Rusty Nailed (Cocktail #2)
Simon & Schuster
Purchased personal copy
What happens after you get the Happily Ever After?
Caroline and Simon are now a fully loved-up couple and for the first little bit, nothing changes that much. Simon still goes on his trips abroad, Caroline is busy working and when they reunite it’s fantastic but she also appreciates the time apart where she gets to sleep alone in the bed and slop around her apartment.
Then Caroline’s boss Jillian takes an extended honeymoon and asks Caroline (and by extension, Simon) to housesit her beautiful home. Caroline is also running the business in Jillian’s absence and her days are crazy long and busy. All of a sudden Simon is turning down overseas assignments and he’s around. A lot. And Caroline is beginning to go a bit stir crazy with him constantly wondering where she is and wanting to do things when she’s busy and needs to be at work. She’s wondering if living together is all it’s cracked up to be when really, she’d just like five minutes to herself.
Caroline still loves Simon like crazy – but everything is moving very fast, especially when Simon seems to want to make their living arrangements permanent. She’s just not sure she’s ready for everything that comes with living together, the whole growing up thing. Is there a way for their relationship to continue to move forward that doesn’t make her grind her teeth?

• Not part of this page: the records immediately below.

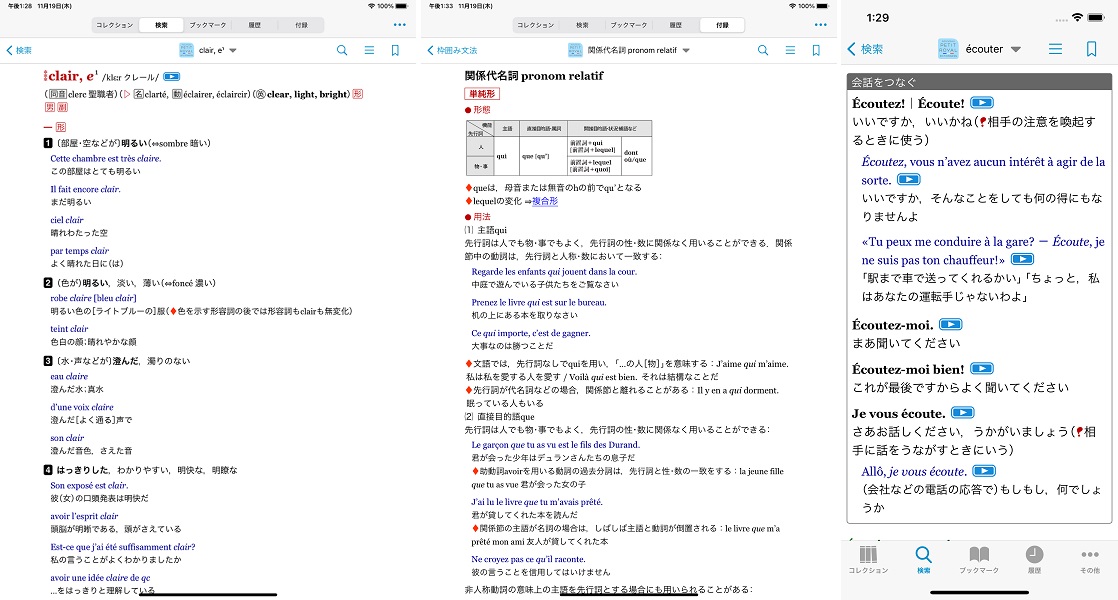Open three-dots more menu in left panel
This screenshot has width=1118, height=600.
[x=400, y=25]
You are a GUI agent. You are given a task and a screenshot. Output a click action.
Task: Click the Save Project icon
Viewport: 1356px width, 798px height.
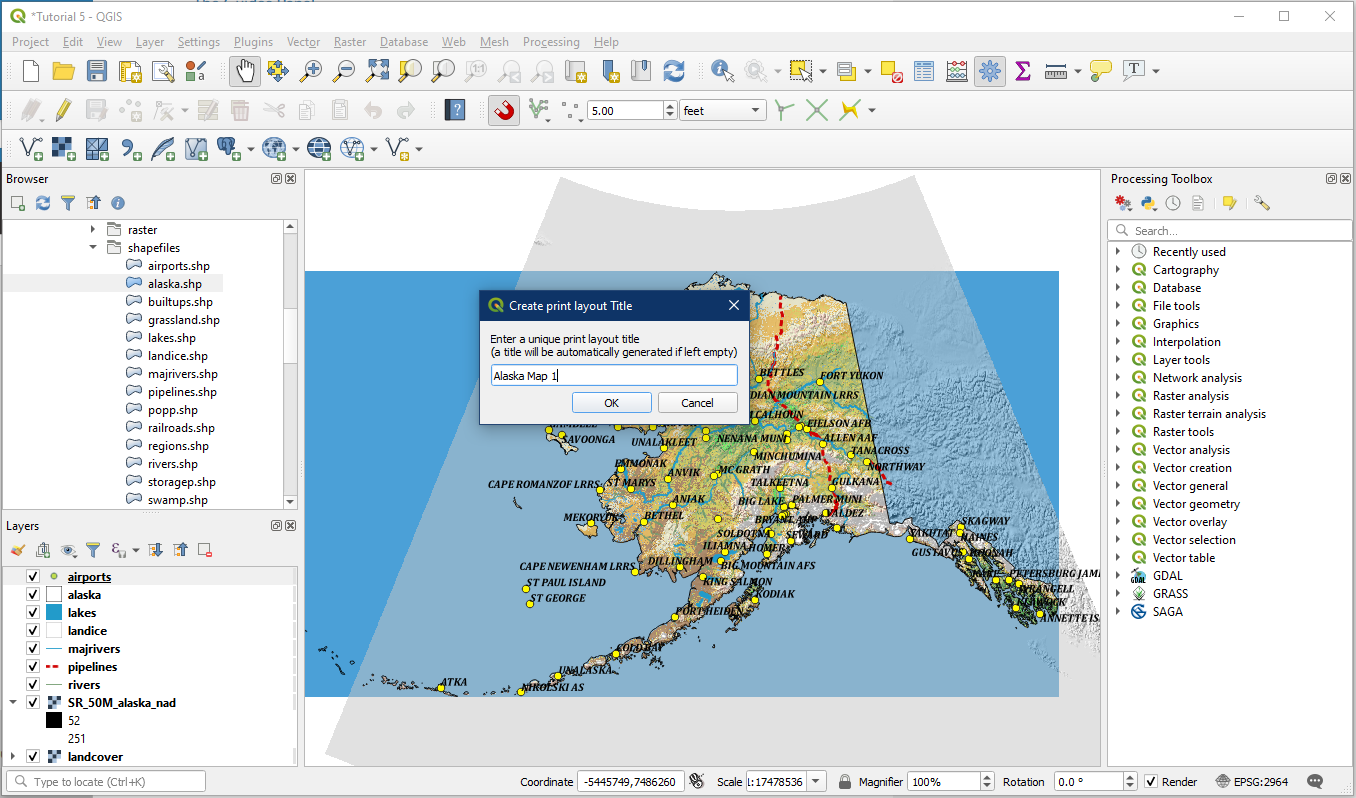click(96, 71)
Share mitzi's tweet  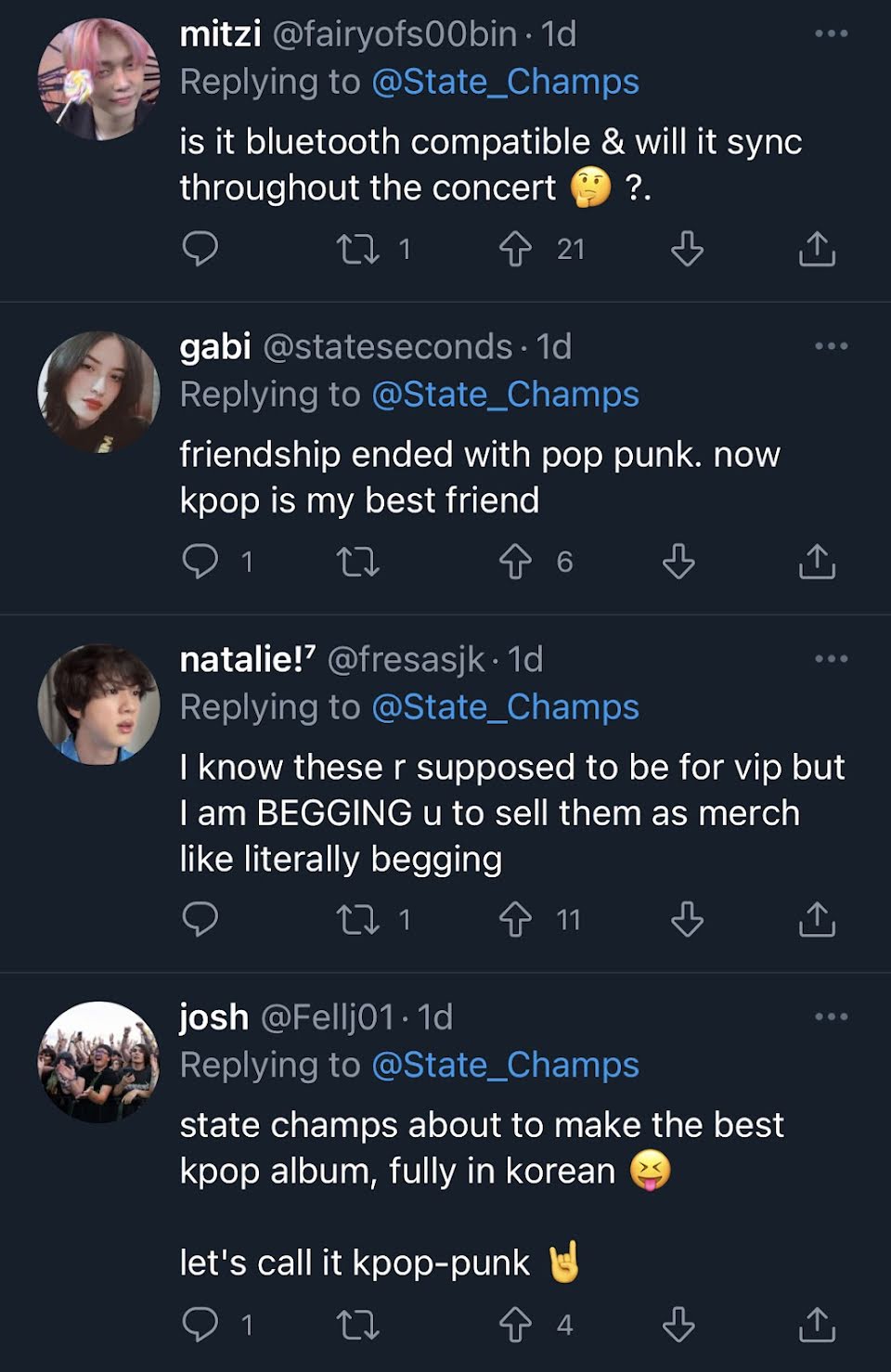817,249
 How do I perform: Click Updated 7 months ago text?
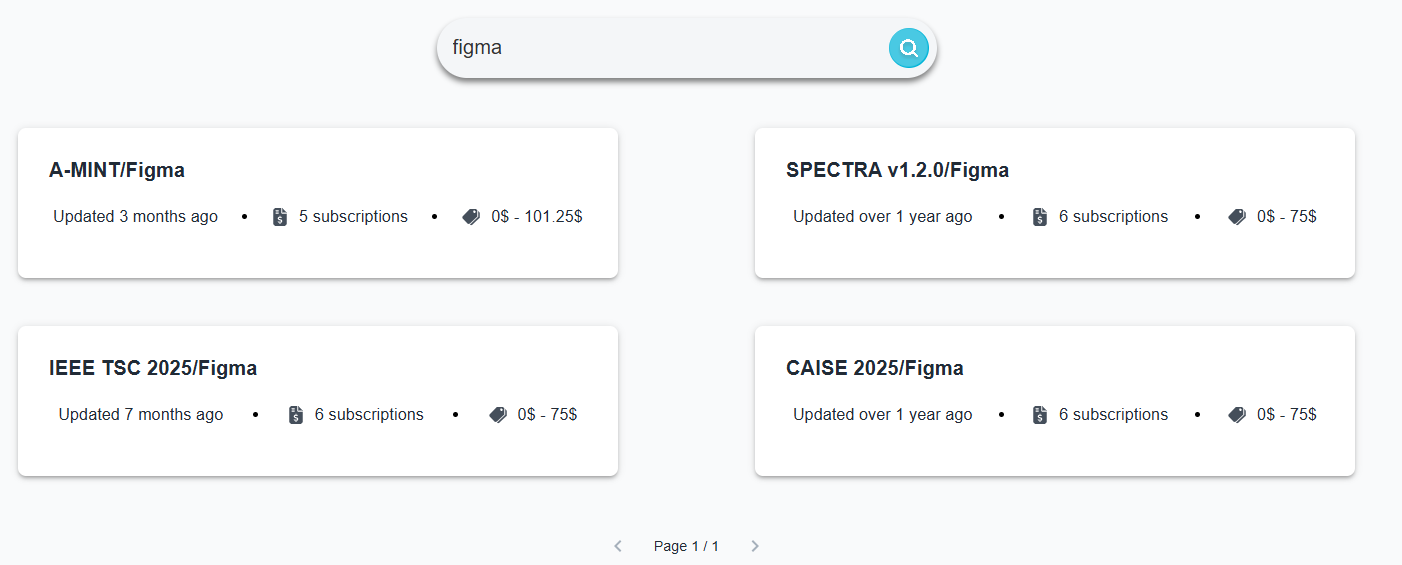pos(141,415)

I’m a sucker for a sequel. I love know what comes next and although I know some people love to imagine the future of couples in romance novels themselves, or just assume that everything is perfect after they get together, I’m the sort that loves a little sneaky epilogue or even better, a sequel. So I was always going to be keen to read this. Wallbanger was a great book, I found it really enjoyable and I loved the way that Simon and Caroline developed a friendship before they developed a relationship.
Some of the things in this book, I really loved. Simon and Caroline are both great characters and they’re great together as well. Simon has never really been in a relationship before falling in love with Caroline and he’s still feeling his way through some things (such as not understanding that kissing an ex is bad, kissing the ex is much worse!) but basically Simon becomes like, a dream boyfriend from Make Believe Land and so for the most part, they’re both very happy. But for Caroline, the stresses of living together and having Simon around all of the time, combined with the extra pressures being put on her at her job, lead to her basically bottling everything up until she virtually explodes, spewing every issue she has all over Simon. Instead of just, you know, talking to him about each one as it arose.
Look, it can be hard to talk about the “serious” issues. I get that. I’ve been married for three years and sometimes I’m still like meh, nothing is wrong when something is clearly wrong and my husband is annoying the ever-loving you-know-what out of me. I know sometimes it’s just easier to shut your mouth and not drag it all out and hold it up to the light to deal with it. But basically, Caroline does that is about everything, everywhere all of the time. And that would be fine, if it didn’t turn her into such a basketcase who is a tightly wound string ready to snap at any moment. Which she finally does towards the end of the book. It was such a relief when she finally spoke up about her issues because I felt like each one was annoying me as much it was her and I could’ve snapped myself.
But the biggest problem for me, in this book, doesn’t revolve around Simon and Caroline. It revolves around Neil (Simon’s friend) and Sophia (Caroline’s friend) who hooked up eventually after both dating the wrong people in Wallbanger. There’s an issue that I don’t want to spoil but it basically drags out throughout this book and becomes a major plot point and involves a bunch of grown adults behaving like immature children in ridiculous scenarios that culminate in perhaps the mos ridiculous of all and the reader never actually gets to see how it was resolved. Because it was quite a serious issue, despite the fact that the male friends of Neil didn’t really believe it to be. And so much of the book was devoted to it – pages and pages and pages of this and then bam, it’s over and what? It really just didn’t work. If Alice Clayton wanted to give Neil and Sophia a story, she should’ve made their separation a basis for their own book instead of introducing some random, who is going to be the basis for the next book, Screwdrivered. Then we could’ve had their thoughts and opinions, instead of having it all play out basically through Caroline and on occasion, her conversations about it with Simon. Instead we get all of the ridiculousness and actually none of what it would take as mature, responsible adults that actually care about one another to resolve such an issue/separation.
I guess with sequels, you usually judge them based on whether or not they were really necessary and did they contribute much to the story. I liked this book but I didn’t love it and overall…I don’t think it really added much, which is a bit unfortunate. But parts of it were still quite a fun read and if the conflict between Simon and Caroline had just been a little bigger and Simon wasn’t so darn perfect all the time, I might’ve enjoyed it a lot more.